Hundreds of people gathered in Whiting Park in Winnebago on Aug. 4 to witness the dedication ceremony for the Winnebago Veterans Memorial.
Servicemen and women represented their respective branches of the military by dressing in full uniform or wearing caps and shirts, saluting the American flag as it was raised over the monuments.
Those who could stand, stood at attention during the 21-gun salute and the playing of "Taps."
The Veterans Memorial committee members Jerry Johannsen, Jerome Behnke, Ed Kellen, Karen Hernandez and LeAnn Eastman were all present to receive congratulations for their hard work and dedication to the project.
Johannsen, the idea-man for the memorial project, said a few words about how the memorial came to be.
"I go by this park a lot," stated Johannsen. "And, one day I saw that earth was being moved. I didn't know what was going on, so I asked at the city offices and they said there's volleyball courts going in. I knew I had to do something fast."
He'd always imagined Whiting Park to be the location of a Veterans Memorial, but hadn't acted on it. Johannsen said that the volleyball courts going in got him to start taking some action. He attended the next Winnebago City Council meeting to propose his idea.
"I didn't expect any decisions to be made that night," said Johannsen. "I answered their questions as best I could and they made a decision. Next morning, I had a phone call from someone saying they wanted to be on my committee."
And that's how the whole thing started. He had to formulate a better idea of what the memorial would look like and find out a closer estimate for the cost, but his project had the green light from the city.
The total cost is still unknown, said Johannsen, because the bills are still coming in. There was, however, a total of $97,000 raised for the project through fundraising events and donations from businesses and individuals.

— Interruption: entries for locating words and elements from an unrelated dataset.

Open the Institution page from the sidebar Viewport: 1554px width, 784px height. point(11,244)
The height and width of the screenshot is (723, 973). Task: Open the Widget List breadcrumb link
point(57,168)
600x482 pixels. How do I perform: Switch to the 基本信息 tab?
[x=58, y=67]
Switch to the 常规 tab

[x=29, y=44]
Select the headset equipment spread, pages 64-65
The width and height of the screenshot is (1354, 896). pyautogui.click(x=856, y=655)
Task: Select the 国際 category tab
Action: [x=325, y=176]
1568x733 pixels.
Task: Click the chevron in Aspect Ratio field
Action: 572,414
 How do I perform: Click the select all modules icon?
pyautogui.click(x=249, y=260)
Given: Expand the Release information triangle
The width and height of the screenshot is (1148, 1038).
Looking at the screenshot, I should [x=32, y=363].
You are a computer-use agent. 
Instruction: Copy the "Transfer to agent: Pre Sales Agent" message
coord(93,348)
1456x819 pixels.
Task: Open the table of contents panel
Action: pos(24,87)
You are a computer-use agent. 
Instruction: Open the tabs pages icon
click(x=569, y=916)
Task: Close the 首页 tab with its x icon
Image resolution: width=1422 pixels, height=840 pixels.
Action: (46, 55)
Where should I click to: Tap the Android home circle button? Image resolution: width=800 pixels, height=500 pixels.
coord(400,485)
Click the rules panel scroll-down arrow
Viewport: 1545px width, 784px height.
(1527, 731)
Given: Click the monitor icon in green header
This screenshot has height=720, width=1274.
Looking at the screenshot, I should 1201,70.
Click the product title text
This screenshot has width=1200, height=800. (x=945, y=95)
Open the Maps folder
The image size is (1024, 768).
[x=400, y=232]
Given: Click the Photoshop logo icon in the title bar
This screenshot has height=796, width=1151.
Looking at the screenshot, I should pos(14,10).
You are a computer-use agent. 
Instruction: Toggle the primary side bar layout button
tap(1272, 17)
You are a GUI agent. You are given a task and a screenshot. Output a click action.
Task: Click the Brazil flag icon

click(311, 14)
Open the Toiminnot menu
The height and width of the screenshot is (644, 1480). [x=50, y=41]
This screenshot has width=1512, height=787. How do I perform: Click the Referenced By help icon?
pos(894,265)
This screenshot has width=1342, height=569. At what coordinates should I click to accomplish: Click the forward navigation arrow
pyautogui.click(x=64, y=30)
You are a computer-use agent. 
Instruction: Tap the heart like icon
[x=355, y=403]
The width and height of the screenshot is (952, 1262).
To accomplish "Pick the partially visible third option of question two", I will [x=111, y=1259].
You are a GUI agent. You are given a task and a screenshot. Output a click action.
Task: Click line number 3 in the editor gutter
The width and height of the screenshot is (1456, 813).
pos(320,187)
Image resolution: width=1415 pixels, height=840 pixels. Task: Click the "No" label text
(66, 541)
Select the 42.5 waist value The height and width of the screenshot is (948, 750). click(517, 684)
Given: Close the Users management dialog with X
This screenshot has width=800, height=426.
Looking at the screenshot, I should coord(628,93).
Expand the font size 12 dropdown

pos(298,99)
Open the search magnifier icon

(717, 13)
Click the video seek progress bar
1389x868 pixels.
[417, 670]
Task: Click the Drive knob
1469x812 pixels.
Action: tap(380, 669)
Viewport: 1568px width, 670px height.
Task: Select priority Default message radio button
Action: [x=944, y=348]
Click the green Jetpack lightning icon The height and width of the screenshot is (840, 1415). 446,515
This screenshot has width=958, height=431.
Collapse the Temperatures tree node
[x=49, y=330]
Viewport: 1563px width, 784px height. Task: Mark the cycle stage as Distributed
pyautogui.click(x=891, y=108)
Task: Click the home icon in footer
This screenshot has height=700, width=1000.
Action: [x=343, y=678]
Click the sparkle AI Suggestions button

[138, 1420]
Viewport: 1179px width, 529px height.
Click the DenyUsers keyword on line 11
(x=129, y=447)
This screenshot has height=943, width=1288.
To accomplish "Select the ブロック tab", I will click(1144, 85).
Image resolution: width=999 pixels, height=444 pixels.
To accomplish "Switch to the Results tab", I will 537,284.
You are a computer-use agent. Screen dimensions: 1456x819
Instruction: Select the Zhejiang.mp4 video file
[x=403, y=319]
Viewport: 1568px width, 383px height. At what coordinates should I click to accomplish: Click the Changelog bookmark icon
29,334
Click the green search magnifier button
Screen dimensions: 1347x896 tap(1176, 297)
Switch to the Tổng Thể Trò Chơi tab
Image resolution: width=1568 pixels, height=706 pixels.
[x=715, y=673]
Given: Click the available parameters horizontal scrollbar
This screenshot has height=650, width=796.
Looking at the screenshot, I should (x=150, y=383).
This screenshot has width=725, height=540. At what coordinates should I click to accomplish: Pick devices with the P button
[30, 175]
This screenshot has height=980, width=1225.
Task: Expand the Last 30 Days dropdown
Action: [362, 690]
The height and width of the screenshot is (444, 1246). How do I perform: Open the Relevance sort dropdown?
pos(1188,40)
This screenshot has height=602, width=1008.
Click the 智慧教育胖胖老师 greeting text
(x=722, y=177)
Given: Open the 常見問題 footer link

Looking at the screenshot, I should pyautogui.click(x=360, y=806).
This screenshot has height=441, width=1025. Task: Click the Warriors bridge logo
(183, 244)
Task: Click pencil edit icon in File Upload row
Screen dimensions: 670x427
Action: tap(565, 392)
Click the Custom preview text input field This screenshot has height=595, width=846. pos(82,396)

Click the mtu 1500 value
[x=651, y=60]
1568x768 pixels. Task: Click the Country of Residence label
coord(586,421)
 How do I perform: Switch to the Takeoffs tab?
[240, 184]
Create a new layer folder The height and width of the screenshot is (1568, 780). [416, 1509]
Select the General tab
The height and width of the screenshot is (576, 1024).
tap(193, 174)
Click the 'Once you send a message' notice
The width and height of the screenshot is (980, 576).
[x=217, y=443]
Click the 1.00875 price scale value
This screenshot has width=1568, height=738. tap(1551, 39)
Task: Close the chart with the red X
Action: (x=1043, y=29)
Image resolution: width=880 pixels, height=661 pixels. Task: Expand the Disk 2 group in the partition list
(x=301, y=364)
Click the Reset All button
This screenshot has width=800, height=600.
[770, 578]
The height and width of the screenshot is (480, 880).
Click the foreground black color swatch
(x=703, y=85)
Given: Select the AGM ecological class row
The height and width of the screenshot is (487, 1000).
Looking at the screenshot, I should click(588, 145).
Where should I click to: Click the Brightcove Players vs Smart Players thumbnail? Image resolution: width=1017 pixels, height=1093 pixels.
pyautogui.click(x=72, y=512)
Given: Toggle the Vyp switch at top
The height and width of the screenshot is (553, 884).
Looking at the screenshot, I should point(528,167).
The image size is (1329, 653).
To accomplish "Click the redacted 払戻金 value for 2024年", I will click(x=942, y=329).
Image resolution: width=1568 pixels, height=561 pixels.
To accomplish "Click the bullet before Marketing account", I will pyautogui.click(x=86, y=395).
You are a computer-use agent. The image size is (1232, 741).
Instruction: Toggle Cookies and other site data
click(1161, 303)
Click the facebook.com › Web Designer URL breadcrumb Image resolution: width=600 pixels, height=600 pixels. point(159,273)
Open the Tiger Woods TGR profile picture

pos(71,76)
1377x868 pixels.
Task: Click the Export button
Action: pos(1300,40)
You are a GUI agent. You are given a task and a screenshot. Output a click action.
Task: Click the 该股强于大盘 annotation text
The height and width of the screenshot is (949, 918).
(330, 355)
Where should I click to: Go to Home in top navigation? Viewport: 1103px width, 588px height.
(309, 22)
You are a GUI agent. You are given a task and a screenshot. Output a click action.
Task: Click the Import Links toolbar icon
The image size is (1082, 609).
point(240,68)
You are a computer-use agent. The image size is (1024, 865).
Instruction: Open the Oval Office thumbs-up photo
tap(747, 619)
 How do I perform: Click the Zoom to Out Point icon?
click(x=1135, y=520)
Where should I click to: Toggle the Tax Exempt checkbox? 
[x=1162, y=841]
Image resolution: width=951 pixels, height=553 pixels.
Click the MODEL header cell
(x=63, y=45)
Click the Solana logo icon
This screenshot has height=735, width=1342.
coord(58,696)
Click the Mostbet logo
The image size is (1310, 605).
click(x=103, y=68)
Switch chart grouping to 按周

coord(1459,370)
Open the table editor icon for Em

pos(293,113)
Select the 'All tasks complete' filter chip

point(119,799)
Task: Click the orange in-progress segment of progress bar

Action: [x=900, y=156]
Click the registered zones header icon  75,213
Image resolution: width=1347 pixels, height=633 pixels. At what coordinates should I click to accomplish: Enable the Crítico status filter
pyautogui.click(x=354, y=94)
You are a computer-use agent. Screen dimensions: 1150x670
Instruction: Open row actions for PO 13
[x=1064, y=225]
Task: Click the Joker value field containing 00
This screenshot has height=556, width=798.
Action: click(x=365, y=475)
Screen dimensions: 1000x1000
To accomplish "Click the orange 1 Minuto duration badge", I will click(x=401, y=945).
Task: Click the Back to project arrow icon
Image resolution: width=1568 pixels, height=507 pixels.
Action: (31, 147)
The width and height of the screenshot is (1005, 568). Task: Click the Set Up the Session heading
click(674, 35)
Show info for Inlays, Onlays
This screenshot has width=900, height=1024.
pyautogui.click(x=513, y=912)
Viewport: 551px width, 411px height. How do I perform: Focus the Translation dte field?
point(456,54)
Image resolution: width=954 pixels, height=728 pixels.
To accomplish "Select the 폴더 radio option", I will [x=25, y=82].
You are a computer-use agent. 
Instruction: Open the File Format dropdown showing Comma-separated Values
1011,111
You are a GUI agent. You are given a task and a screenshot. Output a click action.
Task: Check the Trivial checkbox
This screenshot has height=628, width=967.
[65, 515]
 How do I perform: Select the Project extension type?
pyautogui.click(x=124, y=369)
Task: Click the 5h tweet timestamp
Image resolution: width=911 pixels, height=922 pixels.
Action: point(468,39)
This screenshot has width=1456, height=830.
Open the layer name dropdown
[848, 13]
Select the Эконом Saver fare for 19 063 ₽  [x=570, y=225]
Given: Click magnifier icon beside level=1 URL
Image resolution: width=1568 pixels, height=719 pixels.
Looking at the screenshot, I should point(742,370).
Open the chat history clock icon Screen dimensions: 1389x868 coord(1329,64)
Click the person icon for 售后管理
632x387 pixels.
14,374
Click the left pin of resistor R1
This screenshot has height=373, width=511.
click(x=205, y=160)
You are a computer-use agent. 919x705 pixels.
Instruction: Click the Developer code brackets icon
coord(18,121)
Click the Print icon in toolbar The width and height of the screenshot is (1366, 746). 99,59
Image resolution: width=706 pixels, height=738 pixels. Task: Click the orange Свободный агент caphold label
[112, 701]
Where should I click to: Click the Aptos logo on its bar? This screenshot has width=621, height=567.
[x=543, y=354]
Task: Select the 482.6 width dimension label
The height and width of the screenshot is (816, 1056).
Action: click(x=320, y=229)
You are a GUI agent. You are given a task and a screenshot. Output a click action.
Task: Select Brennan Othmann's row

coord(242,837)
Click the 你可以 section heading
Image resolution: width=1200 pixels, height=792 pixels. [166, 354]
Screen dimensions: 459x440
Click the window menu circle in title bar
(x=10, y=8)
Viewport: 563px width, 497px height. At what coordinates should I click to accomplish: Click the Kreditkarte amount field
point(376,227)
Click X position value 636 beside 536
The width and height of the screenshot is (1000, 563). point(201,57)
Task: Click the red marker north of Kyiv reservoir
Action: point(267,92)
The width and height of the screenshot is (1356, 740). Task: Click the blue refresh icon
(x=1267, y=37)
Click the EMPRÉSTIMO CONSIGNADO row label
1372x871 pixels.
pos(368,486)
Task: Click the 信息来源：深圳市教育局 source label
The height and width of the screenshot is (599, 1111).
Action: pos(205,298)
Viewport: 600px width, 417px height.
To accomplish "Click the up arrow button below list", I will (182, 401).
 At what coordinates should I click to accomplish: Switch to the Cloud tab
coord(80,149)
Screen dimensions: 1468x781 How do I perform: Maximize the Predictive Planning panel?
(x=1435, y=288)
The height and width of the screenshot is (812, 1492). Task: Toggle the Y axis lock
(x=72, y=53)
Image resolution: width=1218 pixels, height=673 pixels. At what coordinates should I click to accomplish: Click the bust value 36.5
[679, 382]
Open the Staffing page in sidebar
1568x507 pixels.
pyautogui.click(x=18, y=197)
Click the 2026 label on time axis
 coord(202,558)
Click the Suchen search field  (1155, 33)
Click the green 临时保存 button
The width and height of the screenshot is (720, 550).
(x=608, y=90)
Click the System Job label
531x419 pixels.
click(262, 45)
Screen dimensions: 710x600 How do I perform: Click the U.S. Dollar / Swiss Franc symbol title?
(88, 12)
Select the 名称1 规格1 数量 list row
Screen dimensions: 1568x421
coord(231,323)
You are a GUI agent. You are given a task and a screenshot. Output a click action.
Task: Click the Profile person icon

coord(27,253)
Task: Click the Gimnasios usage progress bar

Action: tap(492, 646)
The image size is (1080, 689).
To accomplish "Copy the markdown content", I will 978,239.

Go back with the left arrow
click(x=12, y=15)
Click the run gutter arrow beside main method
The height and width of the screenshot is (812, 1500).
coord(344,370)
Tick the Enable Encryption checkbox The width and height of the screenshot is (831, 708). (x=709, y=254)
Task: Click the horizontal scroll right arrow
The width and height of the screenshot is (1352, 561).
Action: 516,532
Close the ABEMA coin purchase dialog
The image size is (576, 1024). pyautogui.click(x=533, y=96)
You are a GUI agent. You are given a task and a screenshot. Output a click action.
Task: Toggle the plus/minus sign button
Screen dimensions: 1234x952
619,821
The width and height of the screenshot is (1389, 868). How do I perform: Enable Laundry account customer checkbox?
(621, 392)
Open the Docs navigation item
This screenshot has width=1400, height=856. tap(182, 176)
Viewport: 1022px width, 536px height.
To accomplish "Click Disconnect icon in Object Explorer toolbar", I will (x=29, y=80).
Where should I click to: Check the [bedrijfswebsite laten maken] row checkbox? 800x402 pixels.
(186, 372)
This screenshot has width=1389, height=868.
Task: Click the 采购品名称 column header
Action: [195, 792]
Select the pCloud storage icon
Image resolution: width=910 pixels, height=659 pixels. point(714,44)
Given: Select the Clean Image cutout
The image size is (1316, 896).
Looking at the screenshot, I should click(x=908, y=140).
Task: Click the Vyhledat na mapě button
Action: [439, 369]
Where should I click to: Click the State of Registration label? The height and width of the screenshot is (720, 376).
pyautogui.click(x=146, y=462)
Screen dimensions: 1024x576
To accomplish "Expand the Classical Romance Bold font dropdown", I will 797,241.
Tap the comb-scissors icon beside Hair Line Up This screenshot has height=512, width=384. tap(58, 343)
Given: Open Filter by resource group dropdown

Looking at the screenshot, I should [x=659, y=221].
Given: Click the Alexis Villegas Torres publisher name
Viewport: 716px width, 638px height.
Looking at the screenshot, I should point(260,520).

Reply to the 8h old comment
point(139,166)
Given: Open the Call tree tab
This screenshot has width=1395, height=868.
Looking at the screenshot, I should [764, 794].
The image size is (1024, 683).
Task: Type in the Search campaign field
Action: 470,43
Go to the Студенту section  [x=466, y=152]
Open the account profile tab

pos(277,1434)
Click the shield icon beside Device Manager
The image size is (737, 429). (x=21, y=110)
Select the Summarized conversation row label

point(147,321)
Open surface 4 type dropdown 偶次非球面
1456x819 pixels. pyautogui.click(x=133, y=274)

Once the unveiling of the monuments was completed by the Winnebago American Legion Post #82, Kathy Blair, of Winnebago, read aloud the names of the gold star soldiers, meaning the ones who died in battle. Their names are etched in the frontmost stone.
Throughout the program, a community choir, directed by Judy Ness, sang patriotic songs, ending with "God Bless America."
After the ceremony, Johannsen said that for the first six months or so, there were only eight names that had been requested to be put on the stones. Now, there are 320 names on the monument and room for more in the coming years.
Streams of people flooded the memorial after the ceremony concluded to hunt down the names of their loved ones and to admire the overall splendor of the memorial.
A lunch was served at the Municipal Center following the dedication. Several attended that as well. All proceeds from the free will donations were to be put toward the memorial.